When the devil tempts you to despair, to think that God won’t provide for you, that you have to take things into your own hands, remind yourself that God won’t abandon His child, that He has given up His own Son for you, and how will He not also with Him give you all good things? Remind yourself of the psalm, “No good thing will God deny to those who fear him.” And when the devil tempts you to arrogance, to testing God, remind yourself of your Baptism, that God has made you his child, and children are dependent, they don’t call the shots, they don’t make the rules, they live by their Father’s rules, and your Father’s rules are the best, they are love, and they bring happiness and contentment. And when the devil tempts you with all the pleasures of the world, to put them above your Lord Jesus, to worship money and fame and obsess over them, remind yourself of your Baptism, that here is worth and wealth the world simply can’t give, here is an eternal inheritance, here is the riches of God Himself who could create ten thousand world richer than this one and more beautiful with far greater joys, here is perfect contentment and purity and innocence, here you share in the divinity of Christ, joined to Him, the brother of God, and so the children of God, with a clean conscience, a purpose for life, and a forever to look forward to.
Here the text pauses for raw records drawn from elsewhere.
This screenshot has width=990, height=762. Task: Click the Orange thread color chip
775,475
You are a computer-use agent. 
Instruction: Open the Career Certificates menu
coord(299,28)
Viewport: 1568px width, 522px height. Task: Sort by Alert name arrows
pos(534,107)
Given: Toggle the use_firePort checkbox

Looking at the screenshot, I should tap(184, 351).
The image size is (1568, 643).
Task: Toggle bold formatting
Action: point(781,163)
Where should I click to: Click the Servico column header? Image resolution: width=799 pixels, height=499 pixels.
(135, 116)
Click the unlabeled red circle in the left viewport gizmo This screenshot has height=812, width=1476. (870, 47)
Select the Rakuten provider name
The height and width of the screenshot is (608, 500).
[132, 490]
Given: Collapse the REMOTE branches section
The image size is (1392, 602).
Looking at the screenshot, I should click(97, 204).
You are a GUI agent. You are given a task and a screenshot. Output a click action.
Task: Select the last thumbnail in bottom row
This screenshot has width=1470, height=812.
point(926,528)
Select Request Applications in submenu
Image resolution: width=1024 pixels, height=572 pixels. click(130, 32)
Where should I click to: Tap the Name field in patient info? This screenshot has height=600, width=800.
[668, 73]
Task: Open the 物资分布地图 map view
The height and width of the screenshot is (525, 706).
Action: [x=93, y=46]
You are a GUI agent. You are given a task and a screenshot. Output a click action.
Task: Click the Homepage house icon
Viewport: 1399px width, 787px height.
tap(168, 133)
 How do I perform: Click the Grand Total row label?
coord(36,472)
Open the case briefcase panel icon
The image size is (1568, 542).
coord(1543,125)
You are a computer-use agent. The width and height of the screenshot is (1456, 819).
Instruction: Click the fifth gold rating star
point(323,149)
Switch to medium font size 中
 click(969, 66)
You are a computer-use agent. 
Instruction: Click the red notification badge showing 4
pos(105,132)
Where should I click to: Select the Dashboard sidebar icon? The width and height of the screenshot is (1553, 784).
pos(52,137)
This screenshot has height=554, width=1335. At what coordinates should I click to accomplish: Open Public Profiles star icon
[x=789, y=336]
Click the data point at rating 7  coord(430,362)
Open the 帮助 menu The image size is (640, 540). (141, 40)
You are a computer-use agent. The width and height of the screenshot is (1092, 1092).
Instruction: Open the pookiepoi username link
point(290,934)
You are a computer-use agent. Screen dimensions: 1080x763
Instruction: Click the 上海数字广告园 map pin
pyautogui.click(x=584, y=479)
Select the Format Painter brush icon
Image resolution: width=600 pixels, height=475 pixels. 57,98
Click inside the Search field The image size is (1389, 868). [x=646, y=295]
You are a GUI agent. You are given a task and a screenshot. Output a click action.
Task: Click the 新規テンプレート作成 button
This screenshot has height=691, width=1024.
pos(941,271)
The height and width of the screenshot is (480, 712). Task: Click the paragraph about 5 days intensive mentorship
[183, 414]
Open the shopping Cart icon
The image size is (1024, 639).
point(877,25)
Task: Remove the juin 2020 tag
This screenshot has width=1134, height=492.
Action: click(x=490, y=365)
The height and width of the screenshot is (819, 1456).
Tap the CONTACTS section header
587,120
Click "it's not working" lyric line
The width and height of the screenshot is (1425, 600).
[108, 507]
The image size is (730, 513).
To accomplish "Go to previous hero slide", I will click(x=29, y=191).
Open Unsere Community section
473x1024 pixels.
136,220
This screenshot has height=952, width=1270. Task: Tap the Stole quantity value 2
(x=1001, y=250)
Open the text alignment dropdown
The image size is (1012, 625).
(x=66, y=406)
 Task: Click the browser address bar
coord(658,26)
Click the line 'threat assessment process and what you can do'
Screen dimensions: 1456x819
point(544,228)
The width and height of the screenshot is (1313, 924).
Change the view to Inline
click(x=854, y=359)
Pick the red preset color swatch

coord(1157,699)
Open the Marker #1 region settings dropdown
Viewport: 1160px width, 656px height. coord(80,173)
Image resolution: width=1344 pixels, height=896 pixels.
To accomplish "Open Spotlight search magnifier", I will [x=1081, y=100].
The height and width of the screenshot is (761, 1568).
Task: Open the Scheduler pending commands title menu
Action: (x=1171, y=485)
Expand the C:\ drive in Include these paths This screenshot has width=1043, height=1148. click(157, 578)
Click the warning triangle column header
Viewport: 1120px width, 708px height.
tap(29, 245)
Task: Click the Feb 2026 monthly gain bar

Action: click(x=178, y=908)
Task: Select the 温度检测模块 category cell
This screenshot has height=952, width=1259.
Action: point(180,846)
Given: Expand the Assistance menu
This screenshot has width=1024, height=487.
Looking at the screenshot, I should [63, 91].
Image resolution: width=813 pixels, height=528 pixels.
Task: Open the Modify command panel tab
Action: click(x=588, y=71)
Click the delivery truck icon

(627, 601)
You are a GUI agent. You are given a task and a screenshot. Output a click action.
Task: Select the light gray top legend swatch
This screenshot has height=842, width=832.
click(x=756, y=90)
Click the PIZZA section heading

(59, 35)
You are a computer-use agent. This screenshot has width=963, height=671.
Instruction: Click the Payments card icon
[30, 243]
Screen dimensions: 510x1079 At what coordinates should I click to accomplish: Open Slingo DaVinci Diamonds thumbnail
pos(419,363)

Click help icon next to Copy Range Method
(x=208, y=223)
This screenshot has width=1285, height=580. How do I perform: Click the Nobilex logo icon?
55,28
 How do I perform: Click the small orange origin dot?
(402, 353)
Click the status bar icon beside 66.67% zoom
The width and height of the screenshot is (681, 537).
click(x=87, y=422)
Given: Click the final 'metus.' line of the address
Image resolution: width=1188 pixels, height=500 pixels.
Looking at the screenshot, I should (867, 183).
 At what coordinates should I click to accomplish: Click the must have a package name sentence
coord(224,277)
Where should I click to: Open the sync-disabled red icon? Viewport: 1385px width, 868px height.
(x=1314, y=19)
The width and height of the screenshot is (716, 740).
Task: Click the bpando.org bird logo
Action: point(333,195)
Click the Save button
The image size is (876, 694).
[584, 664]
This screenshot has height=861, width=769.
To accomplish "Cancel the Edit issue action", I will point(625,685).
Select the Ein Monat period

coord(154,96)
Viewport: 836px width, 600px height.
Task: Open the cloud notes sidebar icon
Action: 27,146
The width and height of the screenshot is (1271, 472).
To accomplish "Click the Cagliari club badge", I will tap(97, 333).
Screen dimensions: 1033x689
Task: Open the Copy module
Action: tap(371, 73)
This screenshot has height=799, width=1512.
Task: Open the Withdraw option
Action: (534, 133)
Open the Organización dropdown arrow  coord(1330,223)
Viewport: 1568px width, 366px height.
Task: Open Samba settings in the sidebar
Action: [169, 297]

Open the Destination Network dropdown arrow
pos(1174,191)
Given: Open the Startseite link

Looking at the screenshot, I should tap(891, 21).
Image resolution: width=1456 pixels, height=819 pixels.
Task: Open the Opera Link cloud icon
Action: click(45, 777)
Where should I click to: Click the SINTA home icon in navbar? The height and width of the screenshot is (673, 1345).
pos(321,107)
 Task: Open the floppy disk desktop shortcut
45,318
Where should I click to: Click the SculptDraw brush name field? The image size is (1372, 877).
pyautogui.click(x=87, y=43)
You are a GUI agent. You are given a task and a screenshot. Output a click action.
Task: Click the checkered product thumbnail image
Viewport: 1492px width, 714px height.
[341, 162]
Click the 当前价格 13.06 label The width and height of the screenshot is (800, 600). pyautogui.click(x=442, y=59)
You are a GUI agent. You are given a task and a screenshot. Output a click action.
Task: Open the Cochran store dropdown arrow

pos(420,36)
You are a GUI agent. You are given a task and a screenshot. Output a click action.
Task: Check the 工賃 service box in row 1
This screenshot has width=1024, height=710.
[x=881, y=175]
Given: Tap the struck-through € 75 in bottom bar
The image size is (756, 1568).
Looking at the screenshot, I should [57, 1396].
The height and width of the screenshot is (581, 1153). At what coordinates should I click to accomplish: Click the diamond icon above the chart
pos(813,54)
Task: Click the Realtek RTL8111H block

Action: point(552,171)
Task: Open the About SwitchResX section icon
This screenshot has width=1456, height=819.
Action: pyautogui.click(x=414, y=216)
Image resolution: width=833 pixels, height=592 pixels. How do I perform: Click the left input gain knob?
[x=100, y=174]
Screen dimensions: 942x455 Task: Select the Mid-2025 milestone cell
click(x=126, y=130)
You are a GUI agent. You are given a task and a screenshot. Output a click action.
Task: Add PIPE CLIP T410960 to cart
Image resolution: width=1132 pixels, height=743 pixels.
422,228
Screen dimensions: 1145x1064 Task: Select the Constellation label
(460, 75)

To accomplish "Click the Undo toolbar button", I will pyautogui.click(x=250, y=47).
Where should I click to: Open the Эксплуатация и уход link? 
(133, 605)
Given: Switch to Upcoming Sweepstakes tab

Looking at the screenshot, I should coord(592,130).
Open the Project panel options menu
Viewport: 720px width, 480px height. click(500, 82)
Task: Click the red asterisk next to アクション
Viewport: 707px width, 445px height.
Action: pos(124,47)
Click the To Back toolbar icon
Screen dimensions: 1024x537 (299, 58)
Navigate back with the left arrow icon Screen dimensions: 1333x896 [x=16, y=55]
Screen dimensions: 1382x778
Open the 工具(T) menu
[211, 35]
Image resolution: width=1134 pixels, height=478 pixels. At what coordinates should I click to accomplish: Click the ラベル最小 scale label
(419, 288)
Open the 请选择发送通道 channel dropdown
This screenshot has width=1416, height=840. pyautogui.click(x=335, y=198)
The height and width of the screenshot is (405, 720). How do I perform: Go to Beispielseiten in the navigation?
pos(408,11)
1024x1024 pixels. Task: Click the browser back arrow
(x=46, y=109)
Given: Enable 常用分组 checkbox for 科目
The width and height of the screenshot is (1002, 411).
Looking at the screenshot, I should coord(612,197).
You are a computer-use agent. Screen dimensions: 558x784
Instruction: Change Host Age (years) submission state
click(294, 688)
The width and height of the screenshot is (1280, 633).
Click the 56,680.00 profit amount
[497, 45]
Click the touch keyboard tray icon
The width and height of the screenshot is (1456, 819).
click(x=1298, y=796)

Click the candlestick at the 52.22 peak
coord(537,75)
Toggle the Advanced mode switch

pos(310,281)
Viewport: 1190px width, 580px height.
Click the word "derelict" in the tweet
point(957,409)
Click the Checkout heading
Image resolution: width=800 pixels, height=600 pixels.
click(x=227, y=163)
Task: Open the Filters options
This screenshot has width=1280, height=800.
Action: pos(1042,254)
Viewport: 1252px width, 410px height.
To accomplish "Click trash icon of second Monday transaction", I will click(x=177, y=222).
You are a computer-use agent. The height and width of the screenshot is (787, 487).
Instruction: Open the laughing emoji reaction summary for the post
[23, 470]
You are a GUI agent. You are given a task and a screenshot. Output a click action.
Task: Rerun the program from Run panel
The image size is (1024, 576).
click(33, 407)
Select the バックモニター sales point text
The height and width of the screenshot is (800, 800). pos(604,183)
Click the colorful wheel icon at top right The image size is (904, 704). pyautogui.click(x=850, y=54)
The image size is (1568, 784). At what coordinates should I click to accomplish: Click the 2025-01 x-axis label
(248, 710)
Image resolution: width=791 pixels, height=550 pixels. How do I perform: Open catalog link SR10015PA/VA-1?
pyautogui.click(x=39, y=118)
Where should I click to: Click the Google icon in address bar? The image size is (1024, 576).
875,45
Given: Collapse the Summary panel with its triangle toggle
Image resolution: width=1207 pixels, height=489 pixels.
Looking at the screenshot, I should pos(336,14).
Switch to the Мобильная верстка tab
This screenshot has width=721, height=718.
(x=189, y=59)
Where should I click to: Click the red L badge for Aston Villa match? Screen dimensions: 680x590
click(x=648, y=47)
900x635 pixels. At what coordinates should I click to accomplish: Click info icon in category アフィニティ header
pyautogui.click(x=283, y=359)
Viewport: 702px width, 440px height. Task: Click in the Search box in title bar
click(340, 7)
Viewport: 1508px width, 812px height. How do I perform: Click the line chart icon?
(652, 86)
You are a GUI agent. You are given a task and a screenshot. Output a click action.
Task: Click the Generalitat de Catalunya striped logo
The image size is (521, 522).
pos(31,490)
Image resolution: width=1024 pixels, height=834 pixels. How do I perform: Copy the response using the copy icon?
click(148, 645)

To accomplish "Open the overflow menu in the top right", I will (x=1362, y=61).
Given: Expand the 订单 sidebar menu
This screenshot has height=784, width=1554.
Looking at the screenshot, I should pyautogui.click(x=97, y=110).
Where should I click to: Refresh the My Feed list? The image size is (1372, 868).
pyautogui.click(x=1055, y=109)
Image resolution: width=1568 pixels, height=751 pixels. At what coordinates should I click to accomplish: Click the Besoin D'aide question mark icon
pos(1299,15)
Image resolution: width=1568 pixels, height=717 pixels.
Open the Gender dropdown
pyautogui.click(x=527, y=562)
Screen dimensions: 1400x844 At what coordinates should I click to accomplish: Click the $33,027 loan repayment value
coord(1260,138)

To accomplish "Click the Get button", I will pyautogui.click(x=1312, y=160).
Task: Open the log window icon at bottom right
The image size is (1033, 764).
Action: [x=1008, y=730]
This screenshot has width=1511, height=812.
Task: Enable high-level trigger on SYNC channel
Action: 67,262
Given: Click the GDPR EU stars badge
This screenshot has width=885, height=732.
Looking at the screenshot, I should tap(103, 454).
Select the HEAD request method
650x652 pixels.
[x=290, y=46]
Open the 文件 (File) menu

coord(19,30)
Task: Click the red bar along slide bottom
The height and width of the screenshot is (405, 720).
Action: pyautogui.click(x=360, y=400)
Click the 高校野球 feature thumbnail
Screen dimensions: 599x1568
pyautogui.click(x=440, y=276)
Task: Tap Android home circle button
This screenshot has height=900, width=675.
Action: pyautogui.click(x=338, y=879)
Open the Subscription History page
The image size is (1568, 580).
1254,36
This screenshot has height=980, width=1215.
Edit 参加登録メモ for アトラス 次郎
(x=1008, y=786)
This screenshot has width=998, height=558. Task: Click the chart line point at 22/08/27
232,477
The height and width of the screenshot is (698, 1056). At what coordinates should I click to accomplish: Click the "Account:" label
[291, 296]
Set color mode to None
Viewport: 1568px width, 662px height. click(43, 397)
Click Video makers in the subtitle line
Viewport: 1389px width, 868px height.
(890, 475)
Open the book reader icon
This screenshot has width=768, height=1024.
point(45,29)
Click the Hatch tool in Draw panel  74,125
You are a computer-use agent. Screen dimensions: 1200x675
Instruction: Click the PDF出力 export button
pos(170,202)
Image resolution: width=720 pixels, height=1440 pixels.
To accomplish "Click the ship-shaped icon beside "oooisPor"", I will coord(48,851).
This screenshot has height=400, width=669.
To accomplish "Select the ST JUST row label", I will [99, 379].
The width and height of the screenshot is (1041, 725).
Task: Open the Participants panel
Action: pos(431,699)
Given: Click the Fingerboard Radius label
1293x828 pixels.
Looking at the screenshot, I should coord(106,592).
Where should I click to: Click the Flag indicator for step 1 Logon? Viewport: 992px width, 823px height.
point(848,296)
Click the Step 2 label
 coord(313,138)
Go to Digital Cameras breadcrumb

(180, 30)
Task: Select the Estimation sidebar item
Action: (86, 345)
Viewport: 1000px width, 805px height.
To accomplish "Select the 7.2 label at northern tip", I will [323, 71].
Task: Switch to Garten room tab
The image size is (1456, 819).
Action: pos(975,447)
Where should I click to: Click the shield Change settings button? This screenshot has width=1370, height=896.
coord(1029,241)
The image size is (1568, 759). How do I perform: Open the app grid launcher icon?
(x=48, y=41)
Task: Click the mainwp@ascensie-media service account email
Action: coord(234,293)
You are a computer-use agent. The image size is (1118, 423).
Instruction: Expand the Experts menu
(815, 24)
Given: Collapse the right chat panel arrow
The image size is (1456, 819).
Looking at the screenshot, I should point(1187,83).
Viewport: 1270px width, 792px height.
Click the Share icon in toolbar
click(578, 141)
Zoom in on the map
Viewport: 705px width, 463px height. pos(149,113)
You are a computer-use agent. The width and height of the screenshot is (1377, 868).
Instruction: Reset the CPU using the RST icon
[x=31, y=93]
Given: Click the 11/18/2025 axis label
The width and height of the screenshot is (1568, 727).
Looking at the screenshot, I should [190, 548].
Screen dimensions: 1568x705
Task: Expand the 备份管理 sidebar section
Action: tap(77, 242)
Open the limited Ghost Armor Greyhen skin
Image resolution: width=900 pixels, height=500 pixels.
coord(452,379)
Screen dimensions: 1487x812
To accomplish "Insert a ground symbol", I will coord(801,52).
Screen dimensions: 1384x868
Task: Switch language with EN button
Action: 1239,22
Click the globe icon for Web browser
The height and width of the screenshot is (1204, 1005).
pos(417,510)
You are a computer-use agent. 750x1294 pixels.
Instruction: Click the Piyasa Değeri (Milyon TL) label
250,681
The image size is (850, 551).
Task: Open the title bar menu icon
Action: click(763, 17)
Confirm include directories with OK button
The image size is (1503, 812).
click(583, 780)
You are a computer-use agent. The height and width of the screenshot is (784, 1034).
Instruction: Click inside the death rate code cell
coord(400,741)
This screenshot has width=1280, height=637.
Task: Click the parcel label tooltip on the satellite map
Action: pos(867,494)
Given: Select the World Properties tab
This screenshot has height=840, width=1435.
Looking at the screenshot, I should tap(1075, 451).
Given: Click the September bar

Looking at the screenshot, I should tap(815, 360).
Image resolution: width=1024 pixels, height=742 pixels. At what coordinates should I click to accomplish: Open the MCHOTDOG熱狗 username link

You of course are not Jesus. Jesus won completely against the devil. He had to win, he couldn’t lose, because He is God and God can’t sin, can’t fall into sin. It’s impossible. But you can sin. God has not yet removed our sinful flesh from us. We have to die before that happens. So we will sin in thought, word, and deed, as we just confessed. The devil will succeed in this at least. But even this God will work for our good and our victory. First, because God will not allow us, so long as we cling to our Baptism, He will not allow us to despair of His mercy, to jump ship. My sheep hear my voice and I know them and they follow me and I give them eternal life, and they shall never perish, neither shall anyone snatch them from my hands. He will keep you from great shame and vice, from sinning against your conscience, from openly and purposefully breaking his commandments. Only use your Baptism and he will give you the victory. And second, he’ll teach you by the devil’s temptations how empty the devil is, that what he promises only disappoints and only brings pain and dirtiness in the end. The devil is a loser, he’s a damned fool, and when you do battle against him, when you rise to arms, as we sang to open this service, and employ prayer to the God of hosts, when you remember your Baptism and who you are, then you emerge victorious. Christ won. He holds the field forever. And you are His and He is yours. The devil could take everything else, literally, everything, life, goods, fame, child, wife, and he still will have won nothing. The victory has been won. The Kingdom ours remaineth. And because the Kingdom is ours, we will expect every good thing from our God, and we will hand his praises down to our baptized children, and we will happily do battle against the devil all our days, until our Lord welcomes us into the peace of paradise the blest, where we will hear the words against confirmed, “Here too is my son, my daughter, in whom I am well pleased.” Amen.